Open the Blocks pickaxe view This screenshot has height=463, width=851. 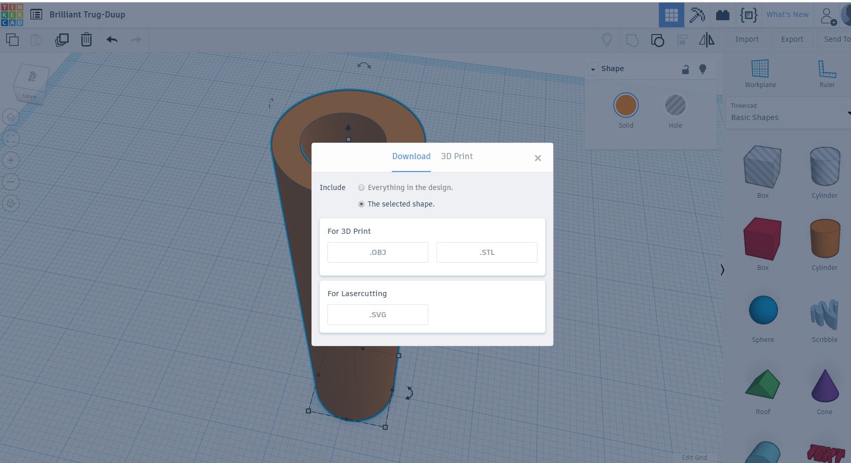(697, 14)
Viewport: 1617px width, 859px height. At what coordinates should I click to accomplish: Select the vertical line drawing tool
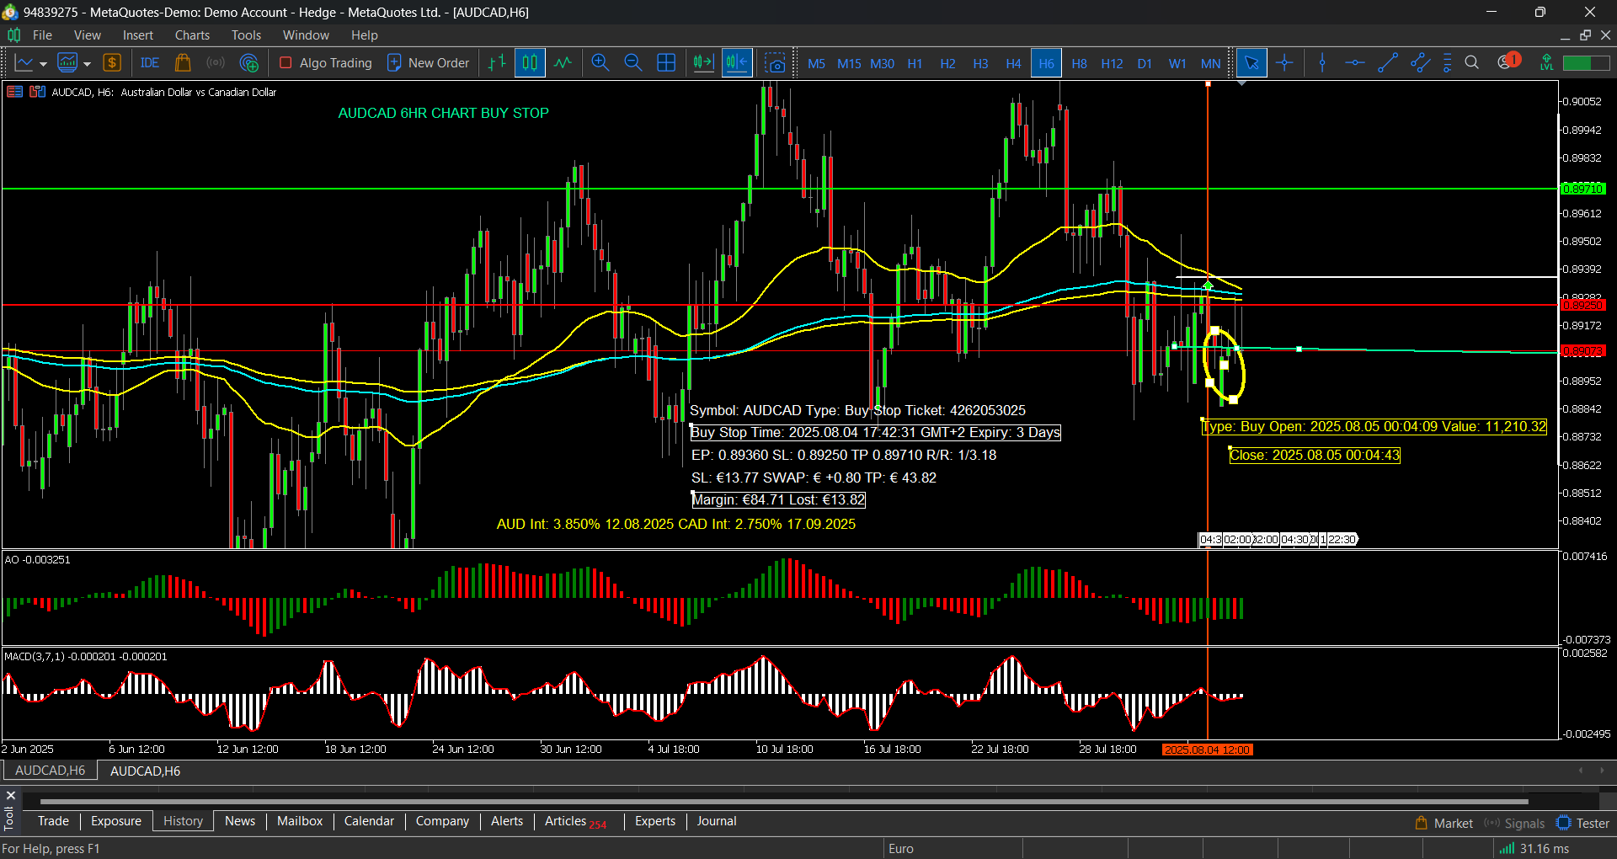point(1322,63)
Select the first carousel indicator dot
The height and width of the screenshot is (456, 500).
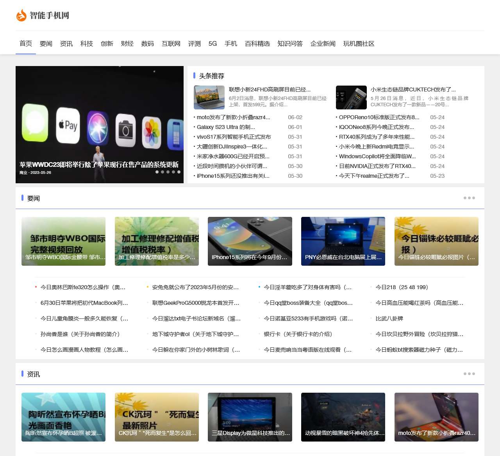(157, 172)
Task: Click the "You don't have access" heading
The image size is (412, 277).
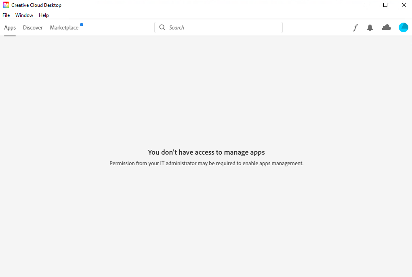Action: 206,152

------------------------

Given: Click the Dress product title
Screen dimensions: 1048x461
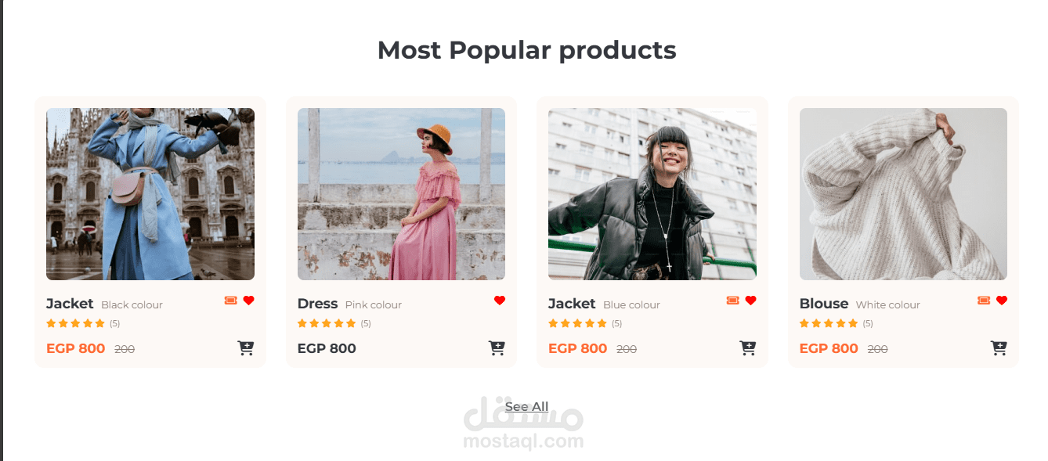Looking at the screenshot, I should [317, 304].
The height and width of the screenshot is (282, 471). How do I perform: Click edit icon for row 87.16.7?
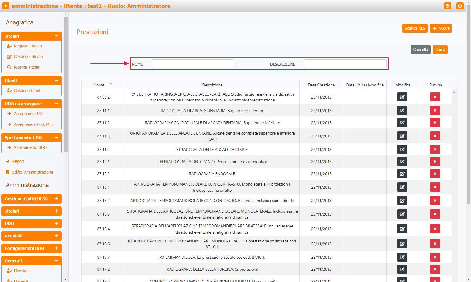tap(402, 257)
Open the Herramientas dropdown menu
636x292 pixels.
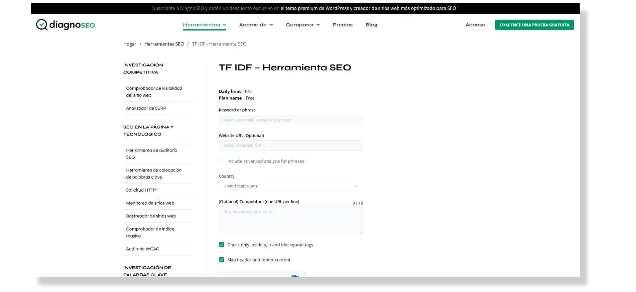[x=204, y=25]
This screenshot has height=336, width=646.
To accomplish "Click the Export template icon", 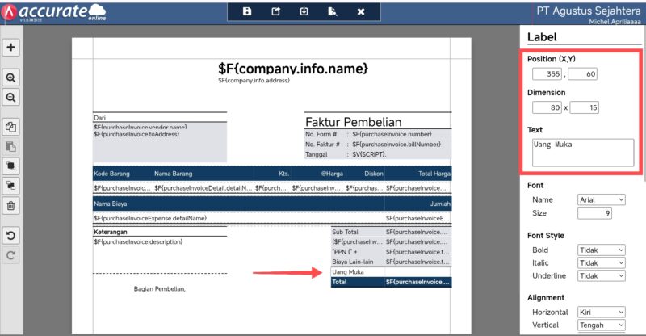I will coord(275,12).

------------------------

> WHAT NEEDS TO BE DONE
Can you repeat, word for word, the entries from the line containing "Task: Click the" through the line containing "Action: 206,152", with both of those lines included and the pictures left out?

> EXPECTED OUTPUT
Task: Click the "You don't have access" heading
The image size is (412, 277).
Action: 206,152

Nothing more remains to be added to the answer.